◆ **What the task asks**
What is needed is an exact copy of the lines in the listing below, from the one with "646x512 pixels." up to and including the one with "Screen dimensions: 1568x403", with no other lines.

◆ **Provided information**
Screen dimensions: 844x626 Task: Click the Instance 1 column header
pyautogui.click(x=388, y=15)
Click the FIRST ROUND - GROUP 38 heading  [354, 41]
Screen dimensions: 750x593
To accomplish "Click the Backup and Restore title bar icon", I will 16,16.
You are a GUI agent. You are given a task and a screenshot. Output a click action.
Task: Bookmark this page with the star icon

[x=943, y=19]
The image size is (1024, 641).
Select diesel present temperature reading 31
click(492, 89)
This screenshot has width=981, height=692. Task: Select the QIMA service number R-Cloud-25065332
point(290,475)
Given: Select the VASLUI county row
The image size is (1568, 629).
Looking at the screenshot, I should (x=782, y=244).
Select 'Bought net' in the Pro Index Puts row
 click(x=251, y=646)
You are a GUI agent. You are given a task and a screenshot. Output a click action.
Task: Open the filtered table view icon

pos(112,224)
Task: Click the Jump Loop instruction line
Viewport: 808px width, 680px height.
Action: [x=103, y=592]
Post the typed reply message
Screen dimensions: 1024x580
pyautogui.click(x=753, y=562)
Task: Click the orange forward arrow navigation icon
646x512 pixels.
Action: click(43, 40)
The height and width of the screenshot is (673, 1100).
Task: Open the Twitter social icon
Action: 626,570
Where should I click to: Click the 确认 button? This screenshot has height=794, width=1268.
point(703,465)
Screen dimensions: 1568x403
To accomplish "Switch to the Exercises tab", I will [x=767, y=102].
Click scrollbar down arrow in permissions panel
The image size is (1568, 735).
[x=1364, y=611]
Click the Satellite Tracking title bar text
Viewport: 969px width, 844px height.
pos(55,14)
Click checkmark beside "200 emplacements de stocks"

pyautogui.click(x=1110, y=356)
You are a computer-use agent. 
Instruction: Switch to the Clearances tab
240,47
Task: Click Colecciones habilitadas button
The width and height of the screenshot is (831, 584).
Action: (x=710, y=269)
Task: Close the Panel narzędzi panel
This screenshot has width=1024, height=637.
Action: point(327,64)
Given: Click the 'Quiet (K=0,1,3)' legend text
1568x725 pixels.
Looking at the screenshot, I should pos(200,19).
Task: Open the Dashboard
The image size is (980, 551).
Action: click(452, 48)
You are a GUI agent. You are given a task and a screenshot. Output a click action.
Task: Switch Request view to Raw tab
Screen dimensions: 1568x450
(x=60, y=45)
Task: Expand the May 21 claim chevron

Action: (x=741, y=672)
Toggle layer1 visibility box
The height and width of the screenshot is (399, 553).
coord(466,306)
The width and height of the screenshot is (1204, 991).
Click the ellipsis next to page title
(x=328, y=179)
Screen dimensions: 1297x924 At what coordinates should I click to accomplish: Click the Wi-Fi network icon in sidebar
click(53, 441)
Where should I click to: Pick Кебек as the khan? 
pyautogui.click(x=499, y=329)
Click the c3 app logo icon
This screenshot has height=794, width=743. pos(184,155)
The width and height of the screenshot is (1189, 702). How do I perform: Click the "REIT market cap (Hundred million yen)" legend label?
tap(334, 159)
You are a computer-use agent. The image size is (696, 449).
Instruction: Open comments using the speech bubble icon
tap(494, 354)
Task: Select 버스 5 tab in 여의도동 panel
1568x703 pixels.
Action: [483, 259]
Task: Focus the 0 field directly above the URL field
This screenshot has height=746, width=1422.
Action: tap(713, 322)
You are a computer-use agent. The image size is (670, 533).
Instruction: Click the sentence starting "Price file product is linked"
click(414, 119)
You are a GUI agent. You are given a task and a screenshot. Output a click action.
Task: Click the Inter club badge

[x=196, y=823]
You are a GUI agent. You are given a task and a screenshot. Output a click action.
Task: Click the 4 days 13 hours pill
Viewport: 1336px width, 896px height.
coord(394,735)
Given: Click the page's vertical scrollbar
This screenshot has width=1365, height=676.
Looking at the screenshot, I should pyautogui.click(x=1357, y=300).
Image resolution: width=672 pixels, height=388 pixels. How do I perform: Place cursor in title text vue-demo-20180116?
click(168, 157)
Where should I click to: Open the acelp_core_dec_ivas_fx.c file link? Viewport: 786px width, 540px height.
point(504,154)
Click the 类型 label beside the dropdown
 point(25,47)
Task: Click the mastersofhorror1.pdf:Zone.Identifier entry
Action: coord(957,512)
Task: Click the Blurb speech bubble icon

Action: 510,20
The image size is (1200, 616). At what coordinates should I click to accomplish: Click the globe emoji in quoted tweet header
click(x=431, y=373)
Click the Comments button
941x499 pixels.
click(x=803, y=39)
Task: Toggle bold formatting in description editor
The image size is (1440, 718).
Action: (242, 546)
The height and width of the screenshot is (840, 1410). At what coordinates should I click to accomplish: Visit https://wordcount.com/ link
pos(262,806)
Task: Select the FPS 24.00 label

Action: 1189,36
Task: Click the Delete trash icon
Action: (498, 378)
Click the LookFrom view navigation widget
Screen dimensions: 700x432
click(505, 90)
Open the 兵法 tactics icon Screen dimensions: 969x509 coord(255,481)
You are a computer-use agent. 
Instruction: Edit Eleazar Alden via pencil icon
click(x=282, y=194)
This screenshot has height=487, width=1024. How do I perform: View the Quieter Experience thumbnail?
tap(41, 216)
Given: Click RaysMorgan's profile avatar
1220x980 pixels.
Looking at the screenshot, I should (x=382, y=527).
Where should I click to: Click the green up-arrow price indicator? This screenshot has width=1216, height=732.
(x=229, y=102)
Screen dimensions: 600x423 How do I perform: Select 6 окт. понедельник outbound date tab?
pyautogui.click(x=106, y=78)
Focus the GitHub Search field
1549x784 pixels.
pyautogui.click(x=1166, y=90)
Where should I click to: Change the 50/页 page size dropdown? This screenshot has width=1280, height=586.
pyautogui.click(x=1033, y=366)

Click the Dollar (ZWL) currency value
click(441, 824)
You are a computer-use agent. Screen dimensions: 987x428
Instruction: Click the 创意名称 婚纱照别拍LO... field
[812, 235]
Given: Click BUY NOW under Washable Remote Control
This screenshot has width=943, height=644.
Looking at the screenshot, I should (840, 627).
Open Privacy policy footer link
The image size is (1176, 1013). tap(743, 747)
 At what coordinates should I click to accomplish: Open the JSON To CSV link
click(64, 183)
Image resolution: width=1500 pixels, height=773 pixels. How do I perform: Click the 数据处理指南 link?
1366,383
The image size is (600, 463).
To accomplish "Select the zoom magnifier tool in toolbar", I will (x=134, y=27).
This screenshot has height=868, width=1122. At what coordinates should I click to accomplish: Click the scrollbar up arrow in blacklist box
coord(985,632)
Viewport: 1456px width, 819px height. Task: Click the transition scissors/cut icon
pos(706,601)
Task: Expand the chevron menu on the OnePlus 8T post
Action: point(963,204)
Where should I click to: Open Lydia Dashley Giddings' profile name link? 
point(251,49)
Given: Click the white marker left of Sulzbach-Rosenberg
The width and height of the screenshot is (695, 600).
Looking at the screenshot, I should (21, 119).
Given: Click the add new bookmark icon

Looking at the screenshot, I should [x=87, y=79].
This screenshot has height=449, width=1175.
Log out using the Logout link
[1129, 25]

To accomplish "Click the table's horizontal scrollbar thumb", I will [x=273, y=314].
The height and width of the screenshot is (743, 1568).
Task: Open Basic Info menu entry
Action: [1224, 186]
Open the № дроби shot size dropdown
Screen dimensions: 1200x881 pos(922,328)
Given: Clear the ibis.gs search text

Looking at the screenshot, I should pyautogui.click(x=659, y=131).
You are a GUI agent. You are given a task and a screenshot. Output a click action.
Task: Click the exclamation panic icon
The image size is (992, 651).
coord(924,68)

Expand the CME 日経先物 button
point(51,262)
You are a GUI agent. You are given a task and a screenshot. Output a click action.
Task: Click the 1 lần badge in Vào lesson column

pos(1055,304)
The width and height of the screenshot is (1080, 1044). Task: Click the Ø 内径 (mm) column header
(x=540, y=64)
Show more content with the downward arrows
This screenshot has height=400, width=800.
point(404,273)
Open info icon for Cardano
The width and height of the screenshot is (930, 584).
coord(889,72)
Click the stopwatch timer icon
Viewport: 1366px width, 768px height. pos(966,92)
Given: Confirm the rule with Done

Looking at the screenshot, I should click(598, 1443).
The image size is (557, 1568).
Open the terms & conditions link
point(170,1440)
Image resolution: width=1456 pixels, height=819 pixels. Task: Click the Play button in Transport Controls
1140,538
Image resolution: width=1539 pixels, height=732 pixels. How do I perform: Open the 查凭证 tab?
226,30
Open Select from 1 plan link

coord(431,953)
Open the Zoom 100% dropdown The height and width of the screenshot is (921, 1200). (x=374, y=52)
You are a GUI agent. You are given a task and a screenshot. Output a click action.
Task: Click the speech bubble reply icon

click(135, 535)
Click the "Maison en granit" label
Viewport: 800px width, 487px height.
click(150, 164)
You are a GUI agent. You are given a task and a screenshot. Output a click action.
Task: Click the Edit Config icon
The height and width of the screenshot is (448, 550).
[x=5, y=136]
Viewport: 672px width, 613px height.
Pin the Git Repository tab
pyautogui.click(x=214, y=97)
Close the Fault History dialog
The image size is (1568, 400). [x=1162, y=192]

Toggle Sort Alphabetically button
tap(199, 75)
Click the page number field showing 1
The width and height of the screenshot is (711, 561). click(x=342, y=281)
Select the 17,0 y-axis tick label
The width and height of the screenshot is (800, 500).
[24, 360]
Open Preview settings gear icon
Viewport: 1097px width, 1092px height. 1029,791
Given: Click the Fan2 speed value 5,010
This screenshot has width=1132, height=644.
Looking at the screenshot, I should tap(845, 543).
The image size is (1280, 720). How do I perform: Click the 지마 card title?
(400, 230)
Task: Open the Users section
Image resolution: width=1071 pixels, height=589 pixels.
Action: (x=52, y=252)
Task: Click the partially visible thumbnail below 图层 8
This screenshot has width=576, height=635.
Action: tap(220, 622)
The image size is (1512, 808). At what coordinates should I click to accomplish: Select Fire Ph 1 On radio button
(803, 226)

◆ **Result of this exercise**
646x512 pixels.
Action: click(43, 40)
The height and width of the screenshot is (673, 1100).
Task: Open the Twitter social icon
Action: 626,570
Where should I click to: Click the 确认 button? This screenshot has height=794, width=1268.
point(703,465)
Screen dimensions: 1568x403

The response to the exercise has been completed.